© 2005 MLB Advanced Media, L.P. All rights reserved.

10/03/05 10:14 PM ET

Moose out to take postseason by horns

Mussina out to erase results of playoffs past in Anaheim

ANAHEIM -- The New York Yankees have not won a World Series since 2000, which is an eternity in the Bronx.

To make matters more difficult to bear for diehard Yankees fans, the team has managed to come up short every year high-priced starter Mike Mussina has pitched for them.

However, a look at the big games Mussina has pitched for the team since he signed before the 2001 season proves that it's a mere coincidence.

Tuesday's Game 1 of the American League Division Series against the Angels will mark the sixth postseason series in which Mussina has started Game 1 for the Yankees.

"Not that these other guys haven't pitched important games," Yankees manager Joe Torre said, alluding to Shawn Chacon, Aaron Small and Chien-Ming Wang, "but when you come into the postseason, with everything you have to deal with, I'd rather have somebody that has been down that road before."

Mussina certainly has done that.

Although Mussina has been battling inconsistency and an inflamed elbow in the past month and gave up five runs in 1 2/3 innings to the Baltimore Orioles in his last outing Sept. 27, the Yankees and Mussina have faith that the veteran right-hander will come through.

"Any time Moose takes the mound, we've got a ton of confidence, but it's not all that different for the rest of our guys," said first baseman Tino Martinez, who has been in the playoffs seven times with the Yankees.

"Certainly, he's been under the lights as much as anybody we have."

The Yankees' starting rotation has been in flux all year, and while Mussina's numbers -- 13-8 with a 4.41 ERA in 2005 after a 12-9 record and 4.59 ERA in 2004 -- have improved over the last year, Mussina admitted that his injuries have made it more difficult than it used to be.

"It's frustrating," Mussina said. "It was frustrating last year.

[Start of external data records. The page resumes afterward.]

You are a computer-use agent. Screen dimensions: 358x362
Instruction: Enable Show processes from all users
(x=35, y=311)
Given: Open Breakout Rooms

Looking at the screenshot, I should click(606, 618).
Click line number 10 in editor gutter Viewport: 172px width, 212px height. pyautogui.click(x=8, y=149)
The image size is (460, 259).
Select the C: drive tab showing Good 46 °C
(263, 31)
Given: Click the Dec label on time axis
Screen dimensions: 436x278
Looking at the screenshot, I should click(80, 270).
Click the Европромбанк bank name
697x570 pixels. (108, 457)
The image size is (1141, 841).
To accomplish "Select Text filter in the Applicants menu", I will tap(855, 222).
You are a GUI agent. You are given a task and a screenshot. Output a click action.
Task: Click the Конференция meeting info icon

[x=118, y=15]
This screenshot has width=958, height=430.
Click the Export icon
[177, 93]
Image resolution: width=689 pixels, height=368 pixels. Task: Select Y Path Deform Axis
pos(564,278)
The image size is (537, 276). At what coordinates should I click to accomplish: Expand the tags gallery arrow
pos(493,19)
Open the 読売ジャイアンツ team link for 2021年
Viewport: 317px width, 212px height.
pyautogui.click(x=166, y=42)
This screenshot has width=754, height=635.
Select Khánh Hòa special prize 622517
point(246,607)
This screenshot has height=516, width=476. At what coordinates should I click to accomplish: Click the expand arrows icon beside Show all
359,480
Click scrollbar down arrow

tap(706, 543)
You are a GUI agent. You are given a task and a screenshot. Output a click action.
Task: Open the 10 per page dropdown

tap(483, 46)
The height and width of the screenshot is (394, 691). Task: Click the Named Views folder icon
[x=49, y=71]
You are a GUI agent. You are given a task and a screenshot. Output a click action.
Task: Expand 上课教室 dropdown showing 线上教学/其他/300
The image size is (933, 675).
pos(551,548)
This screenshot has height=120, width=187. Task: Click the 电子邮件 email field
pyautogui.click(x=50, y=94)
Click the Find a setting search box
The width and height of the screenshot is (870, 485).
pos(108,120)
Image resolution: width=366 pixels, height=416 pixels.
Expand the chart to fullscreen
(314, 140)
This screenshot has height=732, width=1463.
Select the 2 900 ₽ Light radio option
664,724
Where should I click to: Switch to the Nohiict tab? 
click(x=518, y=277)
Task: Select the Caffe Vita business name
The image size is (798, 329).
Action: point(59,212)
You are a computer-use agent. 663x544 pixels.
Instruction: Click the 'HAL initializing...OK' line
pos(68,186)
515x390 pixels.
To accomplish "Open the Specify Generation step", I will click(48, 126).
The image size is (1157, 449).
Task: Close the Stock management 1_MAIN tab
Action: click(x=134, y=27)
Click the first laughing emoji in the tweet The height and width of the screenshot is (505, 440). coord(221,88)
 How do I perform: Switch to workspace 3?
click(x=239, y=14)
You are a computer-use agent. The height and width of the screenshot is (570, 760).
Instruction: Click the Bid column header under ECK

I had an injury last year [also an elbow strain] that kept me out of five or six weeks in the summertime, and it's frustrating when you're accustomed to going out there 33 times and pitching 215 innings or 220 innings. It gets frustrating when you have to deal with this stuff."

And it doesn't get much easier.

The Angels won 12 of their last 14 games to match the Yankees with a 95-67 record, seizing home-field advantage in this series because the Angels won six of the 10 games the two teams played this year.

Mussina has faced the Angels three times in 2005 with varying results.

On April 27, he gave up five runs on 10 hits in seven innings in a 5-1 Yankees loss in Yankee Stadium.

He rebounded on July 24 in Anaheim, getting a victory with 6 1/3 innings of seven-hit, one run ball, but fell five days later in New York when the Yankees couldn't support his eight-inning, three-run effort and lost, 4-1.

The only time Mussina faced the Angels in the playoffs wasn't pretty.

In Game 3 of the 2002 ALDS in Anaheim, Mussina gave up four runs on six hits in four innings and left with a groin injury. The Yankees blew a 6-1 lead in the game and went on to lose the series in Game 4.

Mussina said he hopes his luck against the speedy, situational offense of the Angels will change and that he feels healthy.

"I'm not worried about [the injury]," Mussina said. "I mean, you can't worry about it. I'll just go out there and pitch with whatever I have.

"I've had plenty of rest. I didn't have to pitch [Sunday] in the last game of the season. I'm sure it can do nothing but help me. I'm not concerned about it."

He also said he's not concerned about pitching in front of what will almost surely be a sellout Angel Stadium crowd of nearly 45,000.

"I know I've had a couple of opportunities on the road before," Mussina said. "You have to be able to do both. You can't just be able to pitch at home.

"You have to be able to go out on the road and win games if you want to win this thing, and that's what we're looking to do."

Doug Miller is a reporter for MLB.com. This story was not subject to the approval of Major League Baseball or its clubs.